*** Begin section ***

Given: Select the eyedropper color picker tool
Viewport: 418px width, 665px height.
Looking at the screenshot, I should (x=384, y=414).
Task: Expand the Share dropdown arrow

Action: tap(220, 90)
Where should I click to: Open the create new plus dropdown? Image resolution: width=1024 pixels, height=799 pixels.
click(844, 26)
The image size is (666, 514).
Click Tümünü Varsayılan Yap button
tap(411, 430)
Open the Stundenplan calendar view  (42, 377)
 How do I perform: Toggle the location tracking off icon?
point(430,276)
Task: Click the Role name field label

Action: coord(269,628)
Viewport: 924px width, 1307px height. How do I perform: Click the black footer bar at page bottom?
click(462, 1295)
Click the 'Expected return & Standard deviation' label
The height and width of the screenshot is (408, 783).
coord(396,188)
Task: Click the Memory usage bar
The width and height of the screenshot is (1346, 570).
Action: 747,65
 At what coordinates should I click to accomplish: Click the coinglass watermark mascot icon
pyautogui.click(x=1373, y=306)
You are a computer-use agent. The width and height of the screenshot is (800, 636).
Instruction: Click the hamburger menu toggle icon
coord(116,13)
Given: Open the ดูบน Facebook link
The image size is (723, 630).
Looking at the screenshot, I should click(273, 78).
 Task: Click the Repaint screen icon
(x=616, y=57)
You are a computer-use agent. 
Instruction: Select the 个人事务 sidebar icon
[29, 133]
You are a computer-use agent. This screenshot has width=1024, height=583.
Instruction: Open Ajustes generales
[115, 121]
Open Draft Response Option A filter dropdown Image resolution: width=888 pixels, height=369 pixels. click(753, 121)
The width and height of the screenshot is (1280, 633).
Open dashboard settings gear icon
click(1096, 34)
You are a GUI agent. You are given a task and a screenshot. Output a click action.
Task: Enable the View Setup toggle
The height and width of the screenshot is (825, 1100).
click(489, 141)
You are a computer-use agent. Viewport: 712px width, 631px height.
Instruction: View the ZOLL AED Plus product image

*** End section ***

**The problem:**
Repeat, word for word, all of the data shown above.

**Exercise solution:**
Given: Select the eyedropper color picker tool
Viewport: 418px width, 665px height.
Looking at the screenshot, I should (x=384, y=414).
Task: Expand the Share dropdown arrow

Action: tap(220, 90)
Where should I click to: Open the create new plus dropdown? Image resolution: width=1024 pixels, height=799 pixels.
click(844, 26)
The image size is (666, 514).
Click Tümünü Varsayılan Yap button
tap(411, 430)
Open the Stundenplan calendar view  (42, 377)
 How do I perform: Toggle the location tracking off icon?
point(430,276)
Task: Click the Role name field label

Action: coord(269,628)
Viewport: 924px width, 1307px height. How do I perform: Click the black footer bar at page bottom?
click(462, 1295)
Click the 'Expected return & Standard deviation' label
The height and width of the screenshot is (408, 783).
coord(396,188)
Task: Click the Memory usage bar
The width and height of the screenshot is (1346, 570).
Action: 747,65
 At what coordinates should I click to accomplish: Click the coinglass watermark mascot icon
pyautogui.click(x=1373, y=306)
You are a computer-use agent. The width and height of the screenshot is (800, 636).
Instruction: Click the hamburger menu toggle icon
coord(116,13)
Given: Open the ดูบน Facebook link
The image size is (723, 630).
Looking at the screenshot, I should click(273, 78).
 Task: Click the Repaint screen icon
(x=616, y=57)
You are a computer-use agent. 
Instruction: Select the 个人事务 sidebar icon
[29, 133]
You are a computer-use agent. This screenshot has width=1024, height=583.
Instruction: Open Ajustes generales
[115, 121]
Open Draft Response Option A filter dropdown Image resolution: width=888 pixels, height=369 pixels. click(753, 121)
The width and height of the screenshot is (1280, 633).
Open dashboard settings gear icon
click(1096, 34)
You are a GUI agent. You are given a task and a screenshot. Output a click action.
Task: Enable the View Setup toggle
The height and width of the screenshot is (825, 1100).
click(489, 141)
You are a computer-use agent. Viewport: 712px width, 631px height.
Instruction: View the ZOLL AED Plus product image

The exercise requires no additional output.